> **Task brief**: From the line that contains "This screenshot has height=809, width=1138." down to the last line of the data below, transcribe every line exactly.

> **Data for the task**:
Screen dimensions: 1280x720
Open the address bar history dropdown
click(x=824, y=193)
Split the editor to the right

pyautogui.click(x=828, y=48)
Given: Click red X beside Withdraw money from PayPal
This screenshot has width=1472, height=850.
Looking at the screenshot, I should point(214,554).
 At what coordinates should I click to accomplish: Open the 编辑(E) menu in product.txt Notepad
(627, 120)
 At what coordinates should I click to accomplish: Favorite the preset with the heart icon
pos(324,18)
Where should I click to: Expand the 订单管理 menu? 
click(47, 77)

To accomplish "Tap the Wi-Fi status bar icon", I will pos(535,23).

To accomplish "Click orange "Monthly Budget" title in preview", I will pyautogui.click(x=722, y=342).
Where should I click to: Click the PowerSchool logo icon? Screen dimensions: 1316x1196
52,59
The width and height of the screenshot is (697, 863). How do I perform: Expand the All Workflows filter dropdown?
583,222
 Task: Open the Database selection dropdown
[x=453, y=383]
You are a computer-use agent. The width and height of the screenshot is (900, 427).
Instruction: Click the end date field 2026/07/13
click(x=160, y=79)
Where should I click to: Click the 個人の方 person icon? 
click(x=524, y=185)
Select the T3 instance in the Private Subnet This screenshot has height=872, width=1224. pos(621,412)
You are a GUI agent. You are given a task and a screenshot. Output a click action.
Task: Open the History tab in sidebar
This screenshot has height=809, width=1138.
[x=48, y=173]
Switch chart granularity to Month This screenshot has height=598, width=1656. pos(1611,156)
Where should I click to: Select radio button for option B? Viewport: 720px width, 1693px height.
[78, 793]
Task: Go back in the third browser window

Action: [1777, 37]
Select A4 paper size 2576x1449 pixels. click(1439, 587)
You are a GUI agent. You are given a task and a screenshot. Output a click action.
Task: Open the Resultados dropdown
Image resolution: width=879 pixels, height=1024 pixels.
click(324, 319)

> **Exercise answer**:
This screenshot has height=809, width=1138.
[x=48, y=173]
Switch chart granularity to Month This screenshot has height=598, width=1656. pos(1611,156)
Where should I click to: Select radio button for option B? Viewport: 720px width, 1693px height.
[78, 793]
Task: Go back in the third browser window

Action: [1777, 37]
Select A4 paper size 2576x1449 pixels. click(1439, 587)
You are a GUI agent. You are given a task and a screenshot. Output a click action.
Task: Open the Resultados dropdown
Image resolution: width=879 pixels, height=1024 pixels.
click(324, 319)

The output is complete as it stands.